A veces, simplemente me siento en el sofá viendo cómo Ramiro está pegado a la puerta, dormido (me da risa) y comienzo a recordar cada momento en el que nuestros corazones se unían para dibujar el mapa de la felicidad....
Debo confesar que aún mi subconsciente me traiciona y quiere hacer salir de mi boca muchas palabras que te decía al llegar a casa o simplemente al acostarme, como por ejemplo: "Samantha vamos a acostarnos", oración que acompaña ese vacío que de vez en cuando se siente en nuestro cuarto y hace pintar lágrimas en mi rostros, pues veo tu camita y no estás, aquella que, a pesar de haber pasado ya cierto tiempo, no he sido capaz de guardar😪😪.....

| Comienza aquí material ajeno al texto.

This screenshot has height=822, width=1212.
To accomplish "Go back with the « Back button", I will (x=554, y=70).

Te confieso que a veces un abrazo es reconfortante y escuchar palabras de alimento tranquilizan este dolor que aún siento, dolor que con el tiempo sanará ya que tuve los mejores 14 años de mi vida a tu lado, 14 años en lo que te Vi feliz, te vi hacer muchas travesuras y ser la jefa 🤭 pero sobre todo, luchar juntas hasta el último día...

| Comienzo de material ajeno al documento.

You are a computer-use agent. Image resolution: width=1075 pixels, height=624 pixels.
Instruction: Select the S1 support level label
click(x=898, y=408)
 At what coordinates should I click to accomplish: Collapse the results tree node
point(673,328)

A un mes de tu partida decidí escribirte tal cual como solia hablarte, por qué sé que todavía tengo cosas que soltar, permitirme sentir este duelo y hacerle frente para sobrellevar tu partida. Y aunque con estas palabras me quedo corta, tu sigue siendo feliz en el cielo, sigue jugando con el Negro, el Michigan, La Negra y la Choco (aquellas amigas que te conté) y Timoteo, tu perriamigo de la esquina, seguí siendo feliz mi bebé, yo aquí te seguiré queriendo 🥰 con el alma.